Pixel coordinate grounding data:
Segment Open

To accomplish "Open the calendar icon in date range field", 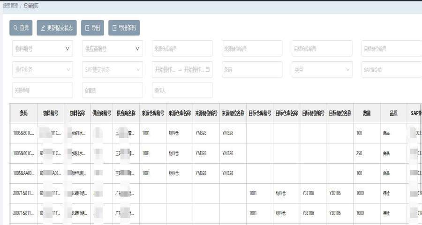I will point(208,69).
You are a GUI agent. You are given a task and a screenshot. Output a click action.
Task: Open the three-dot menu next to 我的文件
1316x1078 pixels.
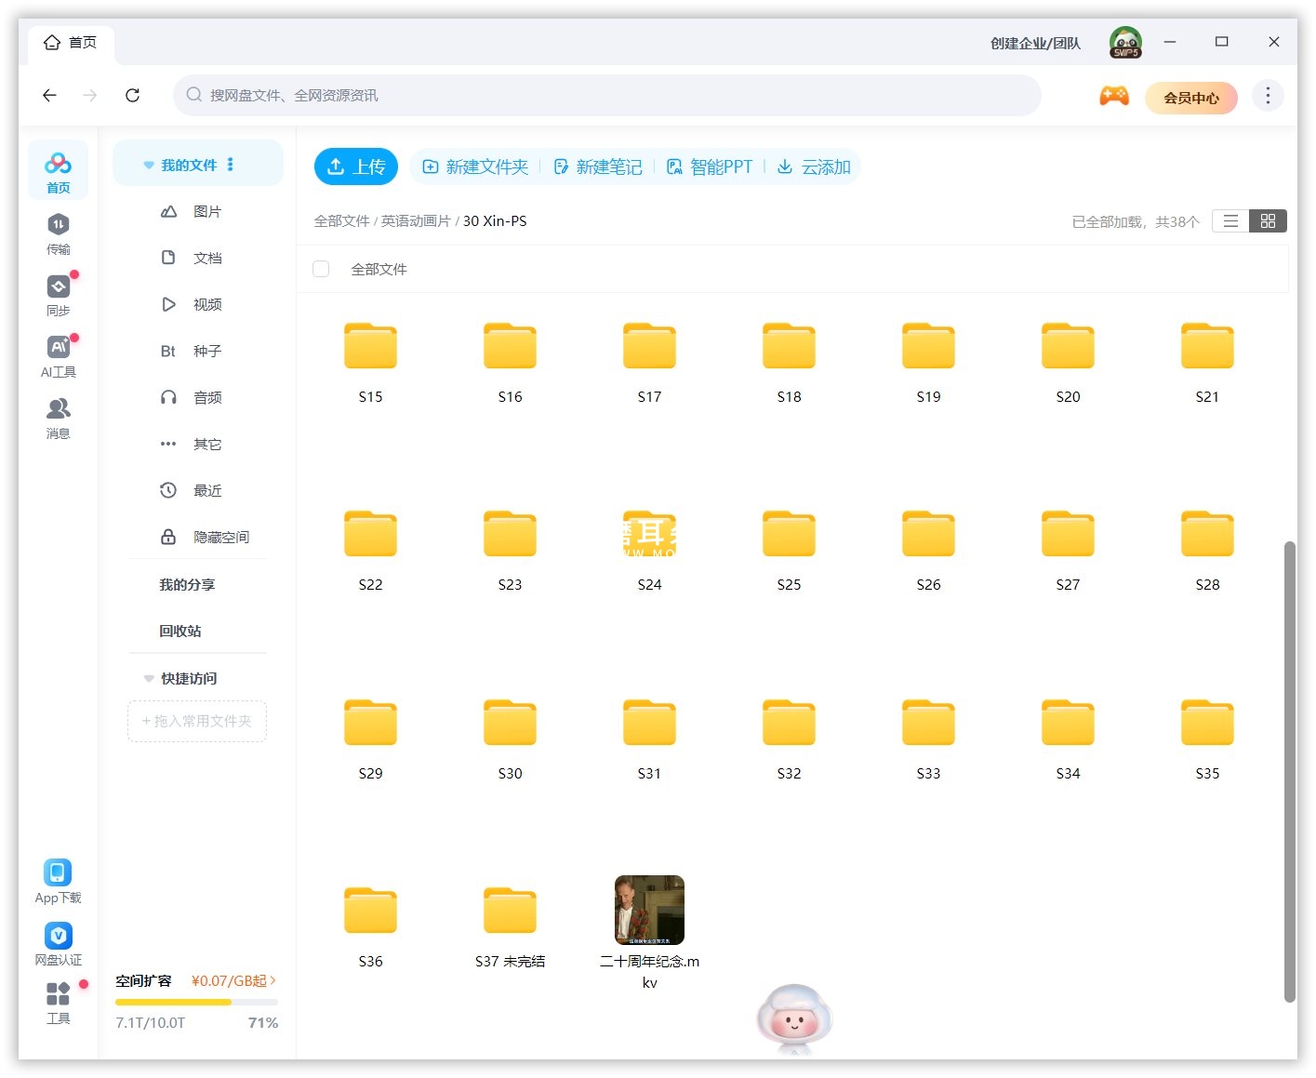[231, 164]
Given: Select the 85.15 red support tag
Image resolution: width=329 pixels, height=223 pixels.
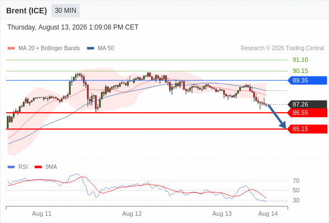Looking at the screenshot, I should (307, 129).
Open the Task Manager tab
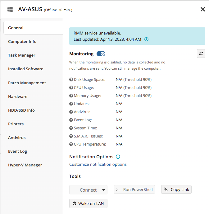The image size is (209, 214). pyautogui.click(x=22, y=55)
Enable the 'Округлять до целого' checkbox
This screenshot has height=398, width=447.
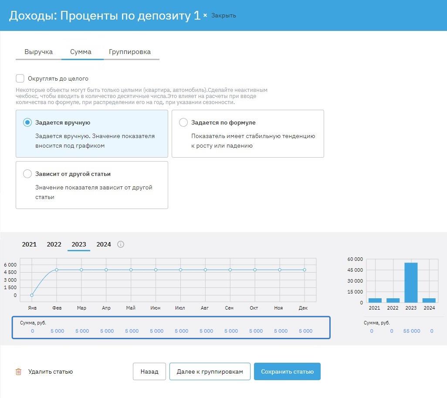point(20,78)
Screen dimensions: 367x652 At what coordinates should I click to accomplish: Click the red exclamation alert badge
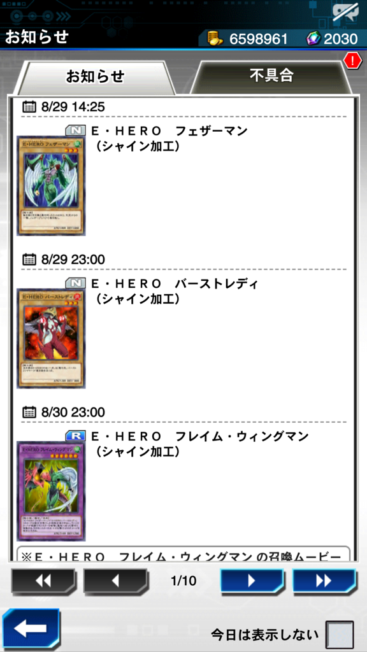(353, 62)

Segment Closed

§ WHAT NEEDS TO BE DONE
What you set down should be exactly the lines from the line containing "You are a GUI" to the last line of the entries above, both included, with no pictures.

§ EXERCISE RESULT
You are a GUI agent. You are given a task and a screenshot. Output a click action.
Task: Open the three-dot menu next to 我的文件
1316x1078 pixels.
[231, 164]
Given: Select the 85.15 red support tag
Image resolution: width=329 pixels, height=223 pixels.
Looking at the screenshot, I should (307, 129).
Open the Task Manager tab
The image size is (209, 214). pyautogui.click(x=22, y=55)
Enable the 'Округлять до целого' checkbox
This screenshot has height=398, width=447.
point(20,78)
Screen dimensions: 367x652 At what coordinates should I click to accomplish: Click the red exclamation alert badge
(353, 62)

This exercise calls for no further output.